彼は短くなった煙草を灰皿に擦り付けながら、呆れたように言った。

私は「ごめん。何の話だっけ」と、取り繕うように笑いながら鏡に向かいなおす。

どこかの国のお城にあるかのような、メルヘンチックなデザインの大きな鏡には、何とも平凡な顔立ちの女が崩れたメイクのまま映っている。

「来週のジャズコンサートのチケットが2枚余ってるから、お前にやるよって話。ニューヨークで超人気なやつだぜ」

そういって雄一は、灰皿の横に置いてある彼の勤める会社のロゴが入った薄い封筒を、トントンと指で叩いてみせた。

「でも、お前にペアチケットあげても、いっつも一人で来るんだけどな」くくく、と冗談めかして笑う彼を横目に、私は崩れたメイクを無心でなおし続ける。

雄一はイベント企画会社に勤めていて、彼と同じ歳の妻と、小学生の娘を持っている。自分が企画に携わる大きなイベントのチケットを、彼はいつも妻と娘の二人分用意する。

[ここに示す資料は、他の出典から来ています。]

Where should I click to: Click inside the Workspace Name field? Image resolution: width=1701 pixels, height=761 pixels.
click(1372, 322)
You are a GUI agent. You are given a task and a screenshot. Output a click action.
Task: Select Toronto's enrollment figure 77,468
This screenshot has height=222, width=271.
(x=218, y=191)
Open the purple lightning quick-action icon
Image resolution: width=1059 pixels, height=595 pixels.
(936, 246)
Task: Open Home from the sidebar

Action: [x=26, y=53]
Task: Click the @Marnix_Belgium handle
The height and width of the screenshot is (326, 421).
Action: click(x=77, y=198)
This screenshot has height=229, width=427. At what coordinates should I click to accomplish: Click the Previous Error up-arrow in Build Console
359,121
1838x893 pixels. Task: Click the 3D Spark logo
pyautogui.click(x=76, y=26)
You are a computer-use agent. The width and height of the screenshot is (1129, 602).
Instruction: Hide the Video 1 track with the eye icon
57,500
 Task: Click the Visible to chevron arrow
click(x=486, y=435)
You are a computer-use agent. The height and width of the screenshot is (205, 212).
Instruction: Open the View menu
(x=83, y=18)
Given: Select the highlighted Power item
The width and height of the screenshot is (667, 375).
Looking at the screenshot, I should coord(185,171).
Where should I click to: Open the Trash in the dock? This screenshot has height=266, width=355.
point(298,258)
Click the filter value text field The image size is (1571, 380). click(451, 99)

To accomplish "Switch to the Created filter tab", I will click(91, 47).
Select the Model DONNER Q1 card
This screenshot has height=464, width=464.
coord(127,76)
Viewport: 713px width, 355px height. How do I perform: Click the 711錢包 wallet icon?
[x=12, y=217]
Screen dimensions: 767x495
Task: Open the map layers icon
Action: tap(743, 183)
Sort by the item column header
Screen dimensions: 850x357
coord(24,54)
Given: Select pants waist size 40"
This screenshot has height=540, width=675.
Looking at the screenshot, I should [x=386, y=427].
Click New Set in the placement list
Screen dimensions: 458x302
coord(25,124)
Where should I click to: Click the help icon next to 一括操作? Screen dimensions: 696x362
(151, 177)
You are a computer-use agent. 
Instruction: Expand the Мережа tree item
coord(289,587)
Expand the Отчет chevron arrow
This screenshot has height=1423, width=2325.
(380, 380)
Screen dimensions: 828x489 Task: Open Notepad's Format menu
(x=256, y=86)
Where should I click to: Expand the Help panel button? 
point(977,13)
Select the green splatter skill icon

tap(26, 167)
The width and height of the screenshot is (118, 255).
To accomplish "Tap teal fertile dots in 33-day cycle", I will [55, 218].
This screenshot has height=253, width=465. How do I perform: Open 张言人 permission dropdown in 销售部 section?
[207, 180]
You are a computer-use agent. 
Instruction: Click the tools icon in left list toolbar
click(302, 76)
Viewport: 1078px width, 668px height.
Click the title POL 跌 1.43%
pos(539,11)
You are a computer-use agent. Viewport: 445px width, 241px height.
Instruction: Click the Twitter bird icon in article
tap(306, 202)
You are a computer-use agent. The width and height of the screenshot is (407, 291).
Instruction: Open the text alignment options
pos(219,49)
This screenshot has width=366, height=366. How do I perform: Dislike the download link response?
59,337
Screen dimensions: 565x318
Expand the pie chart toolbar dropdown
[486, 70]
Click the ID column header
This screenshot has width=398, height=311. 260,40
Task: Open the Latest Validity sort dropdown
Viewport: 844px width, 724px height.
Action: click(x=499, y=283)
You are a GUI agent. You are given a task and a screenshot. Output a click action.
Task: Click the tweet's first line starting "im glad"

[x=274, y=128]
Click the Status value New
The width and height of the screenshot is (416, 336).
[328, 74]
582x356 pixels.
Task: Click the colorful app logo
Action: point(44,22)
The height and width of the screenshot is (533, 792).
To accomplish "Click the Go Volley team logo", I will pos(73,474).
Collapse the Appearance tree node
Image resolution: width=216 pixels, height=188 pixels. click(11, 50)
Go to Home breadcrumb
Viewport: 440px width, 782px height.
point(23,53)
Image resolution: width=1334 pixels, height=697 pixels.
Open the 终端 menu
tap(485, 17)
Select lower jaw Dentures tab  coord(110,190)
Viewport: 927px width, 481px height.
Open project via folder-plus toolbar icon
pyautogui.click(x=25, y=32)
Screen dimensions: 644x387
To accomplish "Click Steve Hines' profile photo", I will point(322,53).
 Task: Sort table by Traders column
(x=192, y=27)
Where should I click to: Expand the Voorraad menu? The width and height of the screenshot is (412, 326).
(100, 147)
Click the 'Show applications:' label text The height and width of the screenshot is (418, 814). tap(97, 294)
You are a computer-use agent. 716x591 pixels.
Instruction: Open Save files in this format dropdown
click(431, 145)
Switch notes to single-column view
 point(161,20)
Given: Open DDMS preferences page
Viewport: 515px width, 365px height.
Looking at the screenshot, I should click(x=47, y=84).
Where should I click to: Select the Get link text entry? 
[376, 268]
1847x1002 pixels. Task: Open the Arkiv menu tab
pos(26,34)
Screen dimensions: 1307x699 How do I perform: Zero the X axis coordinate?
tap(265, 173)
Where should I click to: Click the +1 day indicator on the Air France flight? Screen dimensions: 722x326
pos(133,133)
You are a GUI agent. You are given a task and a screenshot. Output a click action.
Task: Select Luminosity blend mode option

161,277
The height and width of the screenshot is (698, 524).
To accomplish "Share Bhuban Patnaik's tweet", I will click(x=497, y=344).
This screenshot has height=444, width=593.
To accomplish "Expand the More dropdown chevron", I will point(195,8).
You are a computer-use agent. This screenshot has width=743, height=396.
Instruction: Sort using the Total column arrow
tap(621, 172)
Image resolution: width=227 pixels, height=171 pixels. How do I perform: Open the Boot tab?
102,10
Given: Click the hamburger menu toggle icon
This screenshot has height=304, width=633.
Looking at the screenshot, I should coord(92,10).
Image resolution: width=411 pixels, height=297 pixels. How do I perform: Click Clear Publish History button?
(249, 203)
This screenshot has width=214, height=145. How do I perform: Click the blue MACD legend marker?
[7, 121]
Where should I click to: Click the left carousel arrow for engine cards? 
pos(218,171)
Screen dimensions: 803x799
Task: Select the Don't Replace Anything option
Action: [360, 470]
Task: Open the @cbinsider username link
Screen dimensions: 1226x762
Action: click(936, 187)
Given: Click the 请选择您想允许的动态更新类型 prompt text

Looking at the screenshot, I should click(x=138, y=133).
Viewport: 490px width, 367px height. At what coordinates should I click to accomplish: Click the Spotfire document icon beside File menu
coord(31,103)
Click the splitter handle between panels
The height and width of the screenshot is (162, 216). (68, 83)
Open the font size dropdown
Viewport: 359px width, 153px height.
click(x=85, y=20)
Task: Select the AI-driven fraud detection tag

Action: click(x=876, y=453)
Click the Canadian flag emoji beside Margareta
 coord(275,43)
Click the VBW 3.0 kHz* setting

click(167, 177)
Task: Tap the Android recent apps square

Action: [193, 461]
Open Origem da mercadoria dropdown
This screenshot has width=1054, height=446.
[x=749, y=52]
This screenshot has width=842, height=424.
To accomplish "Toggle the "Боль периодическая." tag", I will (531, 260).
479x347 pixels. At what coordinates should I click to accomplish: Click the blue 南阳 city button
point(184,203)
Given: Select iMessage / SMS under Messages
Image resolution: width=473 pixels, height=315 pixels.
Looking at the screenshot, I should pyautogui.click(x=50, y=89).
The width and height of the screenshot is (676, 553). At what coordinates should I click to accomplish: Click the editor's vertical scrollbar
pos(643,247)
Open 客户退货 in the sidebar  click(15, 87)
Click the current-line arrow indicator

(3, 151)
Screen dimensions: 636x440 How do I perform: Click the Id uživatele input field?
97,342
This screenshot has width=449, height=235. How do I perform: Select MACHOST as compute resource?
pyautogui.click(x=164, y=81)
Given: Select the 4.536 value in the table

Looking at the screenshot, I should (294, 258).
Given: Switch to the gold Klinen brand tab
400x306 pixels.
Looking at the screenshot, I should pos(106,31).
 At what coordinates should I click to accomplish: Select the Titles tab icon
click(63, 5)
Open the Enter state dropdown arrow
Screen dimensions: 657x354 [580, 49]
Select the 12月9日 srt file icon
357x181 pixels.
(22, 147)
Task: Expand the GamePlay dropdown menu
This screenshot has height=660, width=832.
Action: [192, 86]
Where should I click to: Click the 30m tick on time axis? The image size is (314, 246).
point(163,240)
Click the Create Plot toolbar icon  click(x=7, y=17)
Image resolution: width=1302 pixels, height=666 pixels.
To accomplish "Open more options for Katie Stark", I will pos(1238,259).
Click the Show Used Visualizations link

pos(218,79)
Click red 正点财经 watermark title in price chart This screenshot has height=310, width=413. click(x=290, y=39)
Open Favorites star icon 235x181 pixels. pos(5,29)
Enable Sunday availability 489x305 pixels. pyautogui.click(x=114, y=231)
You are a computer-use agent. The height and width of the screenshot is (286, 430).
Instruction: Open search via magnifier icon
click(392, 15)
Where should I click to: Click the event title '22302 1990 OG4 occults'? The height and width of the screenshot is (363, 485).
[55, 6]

そして、コンサートが彼女らの趣味や予定に合わなかった時、彼は時々私にチケットを譲ってくれていた。

「友達ぐらいいるよ。予定が合わないだけ」

「へぇ。見てみたいもんだねぇ、佳菜子のお友達」雄一は「お友達」をやけに強調しながら言うと、ベッドの上に脱ぎ捨てられていたワイシャツの袖に腕を通す。そして、外していた指輪を左手の薬指にしっかり嵌めてから、ベッドに組み込まれているデジタル時計が午後3時を指すのを確認すると「じゃ、仕事戻るわ」と、部屋の扉に手をかけた。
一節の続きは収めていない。